# 2.00 - Group 0 - Yelp API - Search

In [1]:
import os
os.chdir('../../')

In [2]:
from sklearn.externals import joblib
import lib.yelp_api as yp
import pandas as pd
import requests
import json

### <span style="color:teal"> Load in Group </span>

In [3]:
rest_group_df = joblib.load('data/la_rest_group_df.pkl')

In [4]:
rest_group_df.head(1)

Unnamed: 0,facility,address,city,zip_cd,num_at_address,max_seats,phone,risk_level,last_inspect_date,inspect_score,cat,closed_est,year
0,#1 CAFE,2080 CENTURY PARK E,LOS ANGELES,90067,1,30,+1nan,3,2016-08-18,90.0,,False,2016


## <span style="color:teal"> YELP API REQUEST </span>

#### <span style="color:teal"> Functions </span>

- Create our Yelp search list
    - `yp.create_searches`
- Yelp Search
    - `yp.yelp_api_calls`
- Select necessary Yelp parameters
    - `yp.format_srch_dict`
- Check that Yelp search matches at least one (out of 30) of Yelp's returned matches, based on the digits of the address
    - `yp.pick_correct_matches`

#### <span style="color:teal"> Process </span>

- Run through the list of terms and locations to search Yelp, with a limit of 30 returns.
- Remove any searches that came up 'blank' (or, failed) so we can iterate through the dictionary and not worry about empty lists
- Pickle the dictionary so we can maintain the request data in its' purest format as we work with it and make changes

Using Yelp's requests, I'm going to search the restaurant name `(terms)` and addresses `(locations)`. I then grab the json object, and sift through to receive the information I want. I'm grabbing the following information:
- business id (a unique id we can use to search Yelp later)
- business name
- price category (options are \$, \$\$, \$\$\$, \$\$\$\$)
- category type (I'm thinking this will help categorize the type of food served, and help determine saturation)
- closed (returns true if closed)
- address, city, zip to cross-check with LA county data
- long, lat (for some nice graphics later)

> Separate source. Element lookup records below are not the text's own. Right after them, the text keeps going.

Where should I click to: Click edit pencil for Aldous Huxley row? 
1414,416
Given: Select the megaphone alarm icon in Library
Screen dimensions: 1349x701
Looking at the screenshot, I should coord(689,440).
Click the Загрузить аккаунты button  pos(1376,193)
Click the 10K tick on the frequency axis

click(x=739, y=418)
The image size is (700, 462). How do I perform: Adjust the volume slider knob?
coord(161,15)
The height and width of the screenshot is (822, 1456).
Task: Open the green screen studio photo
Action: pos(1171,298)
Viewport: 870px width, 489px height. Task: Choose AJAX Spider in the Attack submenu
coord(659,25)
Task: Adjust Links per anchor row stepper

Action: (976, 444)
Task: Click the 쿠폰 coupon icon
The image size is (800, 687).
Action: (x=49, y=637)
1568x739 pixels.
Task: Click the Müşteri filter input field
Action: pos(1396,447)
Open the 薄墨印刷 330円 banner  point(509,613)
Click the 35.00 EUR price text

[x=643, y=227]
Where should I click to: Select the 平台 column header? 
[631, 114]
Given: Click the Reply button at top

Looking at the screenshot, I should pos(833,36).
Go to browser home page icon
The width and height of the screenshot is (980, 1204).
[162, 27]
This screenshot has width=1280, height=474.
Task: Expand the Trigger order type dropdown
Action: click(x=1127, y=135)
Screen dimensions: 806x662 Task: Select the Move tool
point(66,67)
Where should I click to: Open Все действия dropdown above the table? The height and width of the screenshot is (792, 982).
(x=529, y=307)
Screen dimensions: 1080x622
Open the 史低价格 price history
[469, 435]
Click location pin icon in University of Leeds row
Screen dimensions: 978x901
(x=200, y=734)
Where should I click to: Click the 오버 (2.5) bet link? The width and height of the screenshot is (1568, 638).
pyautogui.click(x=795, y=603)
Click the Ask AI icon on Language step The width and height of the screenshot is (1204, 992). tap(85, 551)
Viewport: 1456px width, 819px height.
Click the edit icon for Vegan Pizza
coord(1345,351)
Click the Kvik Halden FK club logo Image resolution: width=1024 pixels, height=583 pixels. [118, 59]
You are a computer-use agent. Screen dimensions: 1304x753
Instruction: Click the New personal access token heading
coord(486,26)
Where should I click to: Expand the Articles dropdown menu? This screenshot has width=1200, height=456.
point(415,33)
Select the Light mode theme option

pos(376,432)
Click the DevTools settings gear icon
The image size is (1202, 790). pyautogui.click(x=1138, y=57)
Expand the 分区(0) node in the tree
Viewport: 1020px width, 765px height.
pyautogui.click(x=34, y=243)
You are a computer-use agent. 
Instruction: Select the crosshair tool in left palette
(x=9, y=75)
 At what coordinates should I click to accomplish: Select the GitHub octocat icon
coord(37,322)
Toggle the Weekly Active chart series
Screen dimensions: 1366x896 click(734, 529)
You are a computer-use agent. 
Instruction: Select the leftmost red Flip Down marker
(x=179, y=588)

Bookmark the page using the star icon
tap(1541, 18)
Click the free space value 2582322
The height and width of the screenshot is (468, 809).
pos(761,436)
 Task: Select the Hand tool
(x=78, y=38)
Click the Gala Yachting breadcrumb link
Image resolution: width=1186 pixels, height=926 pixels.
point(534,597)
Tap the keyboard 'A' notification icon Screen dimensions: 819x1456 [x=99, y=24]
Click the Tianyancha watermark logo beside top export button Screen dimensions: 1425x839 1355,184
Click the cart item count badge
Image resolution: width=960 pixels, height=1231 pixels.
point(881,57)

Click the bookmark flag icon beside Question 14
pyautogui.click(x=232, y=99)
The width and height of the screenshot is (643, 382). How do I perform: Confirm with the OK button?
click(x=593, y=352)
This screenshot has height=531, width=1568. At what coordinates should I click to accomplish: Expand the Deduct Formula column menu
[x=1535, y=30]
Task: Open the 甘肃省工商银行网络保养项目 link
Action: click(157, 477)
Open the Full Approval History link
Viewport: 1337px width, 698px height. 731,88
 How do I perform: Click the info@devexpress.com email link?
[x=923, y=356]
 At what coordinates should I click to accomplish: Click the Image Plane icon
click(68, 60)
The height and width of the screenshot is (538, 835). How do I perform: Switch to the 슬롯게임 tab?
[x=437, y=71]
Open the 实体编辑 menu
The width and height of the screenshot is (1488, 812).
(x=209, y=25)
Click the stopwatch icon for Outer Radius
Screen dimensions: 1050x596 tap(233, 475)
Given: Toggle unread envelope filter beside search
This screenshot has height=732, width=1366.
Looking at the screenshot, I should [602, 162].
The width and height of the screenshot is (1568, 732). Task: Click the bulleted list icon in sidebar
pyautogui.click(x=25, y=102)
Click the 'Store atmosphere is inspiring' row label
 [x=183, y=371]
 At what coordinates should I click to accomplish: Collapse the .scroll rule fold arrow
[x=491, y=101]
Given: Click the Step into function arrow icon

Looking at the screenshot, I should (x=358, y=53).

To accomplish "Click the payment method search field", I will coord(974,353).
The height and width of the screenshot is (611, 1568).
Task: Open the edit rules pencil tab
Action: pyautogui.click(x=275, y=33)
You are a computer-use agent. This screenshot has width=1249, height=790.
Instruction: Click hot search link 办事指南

### <span style="color:purple"> Phone Requests </span>

In [5]:
phone_searches = yp.create_searches(rest_group_df, 'phone')

In [6]:
# phn_srch_dict, unsrchbl_phn = yp.yelp_api_calls(phone_searches, 'phone')

In [7]:
# yp_phn_srch_fail = yp.find_failed_searches(11, phn_srch_dict, 'phone')

In [8]:
phn_srch_dict = yp.load_srch_dict(11, 'phone')

In [9]:
yp.return_proccess_tracker()

{'0_Total DataFrame': (9094, '100%'),
 '1_Restaurants with Phone Provided': (4613, '51.0%')}

In [10]:
phn_frmt_dict = yp.format_srch_dict(phn_srch_dict, 'phone')

In [11]:
unknwn_phn = yp.pick_correct_matches(phn_frmt_dict, 'phone')

In [12]:
phn_srch_df = pd.DataFrame(phn_frmt_dict.values(), index = phn_frmt_dict.keys(),
                              columns = ['search_name', 'search_address', 'bus_id', 'name', 
                                         'price', 'cat_1', 'cat_2', 'closed','address',
                                         'city', 'zip_code', 'latitude', 'longitude', 'match'])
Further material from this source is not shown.